Still not sure how it is all pieced together; I was under the impression that cannon was used in 3d. Would be great to hear more detail on this!

edit: a link to one of the JS files running it, seems to have references to all the in-game text, characters, animation states, ect. : https://www.google.com/logos/2020/kitsune/rc6/kitsune20.js

0]https://schteppe.github.io/cannon.js/ 1]https://createjs.com/


👤 cableshaft
Here's a 'Behind the Doodle' about creating the game, and at one point I see they're using what I think is Adobe Animate for the level design and sprite animation (it says Animate in the top left bar), but beyond that, I didn't notice anything that might give a hint as to what the game's tech stack might be.

Might be Haxe, since it's kind of a successor to Flash like Animate is, and there's a Haxe library to support the Adobe Animate texture atlas format.

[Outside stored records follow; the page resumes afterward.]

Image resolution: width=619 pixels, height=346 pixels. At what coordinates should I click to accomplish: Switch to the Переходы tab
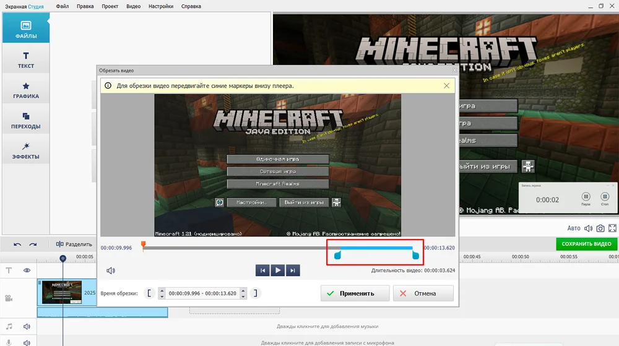(25, 121)
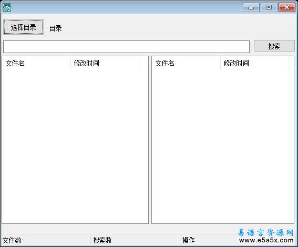Open the www.e5a5x.com watermark link
This screenshot has width=298, height=247.
[x=266, y=240]
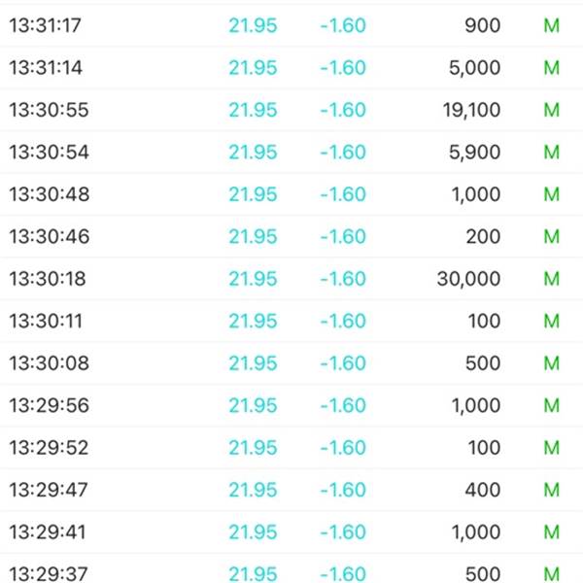Viewport: 583px width, 583px height.
Task: Tap the 5,000 volume at 13:31:14
Action: [x=474, y=68]
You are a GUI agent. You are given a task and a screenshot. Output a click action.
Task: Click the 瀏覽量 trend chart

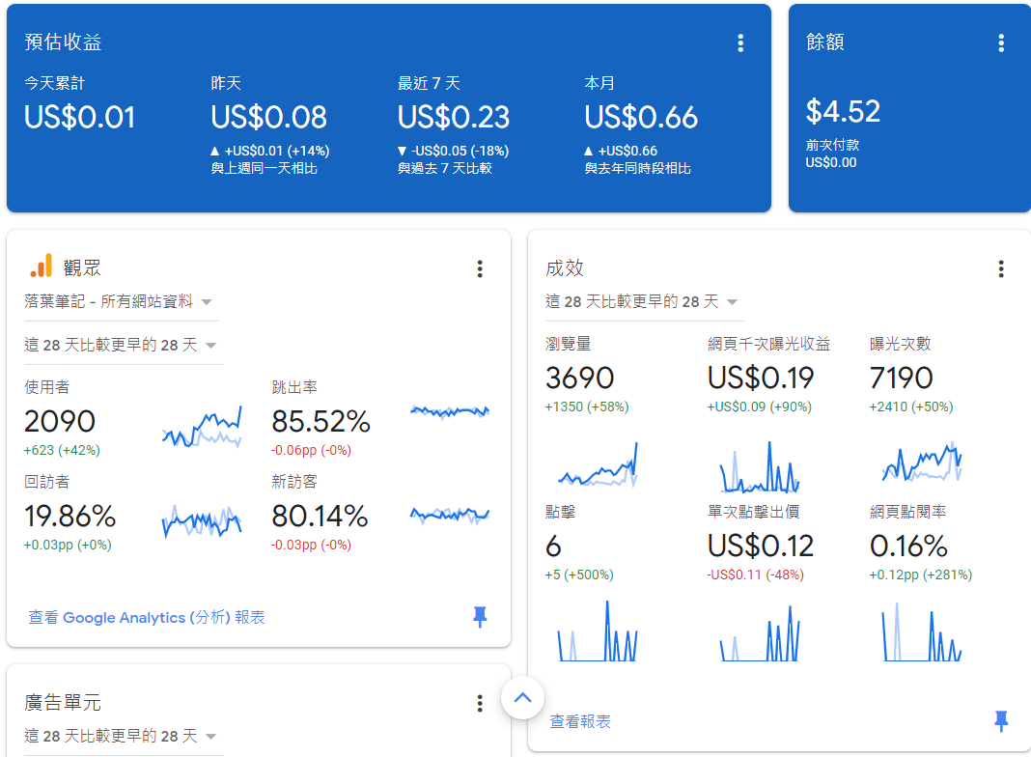[598, 465]
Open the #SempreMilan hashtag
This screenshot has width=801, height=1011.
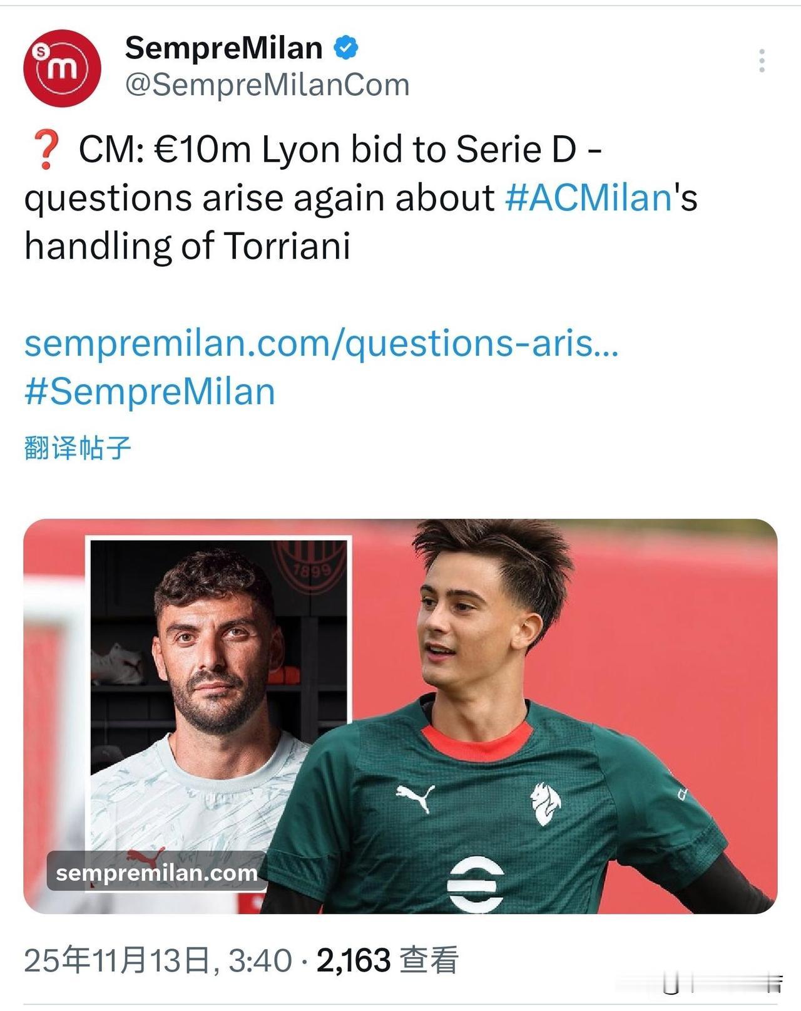click(150, 391)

Haxe games also tend to have retro pixel art styles.

https://www.youtube.com/watch?v=hy7tHQUR3TM

The video is pretty interesting and has a lot of concept art and storyboarding in it, btw, I recommend checking it out.


👤 modeless

👤 GuB-42
Just look at Crosscode.

Not officially a browser game but it uses nw.js (a framework similar to Electron) and the demo is playable in a browser.

It is a full, top down action-RPG with 30-80h of content that I highly recommend. The devs made some live streams during development.


👤 IamaNico
no se

👤 Nydhal
Javascript. That's all I can say.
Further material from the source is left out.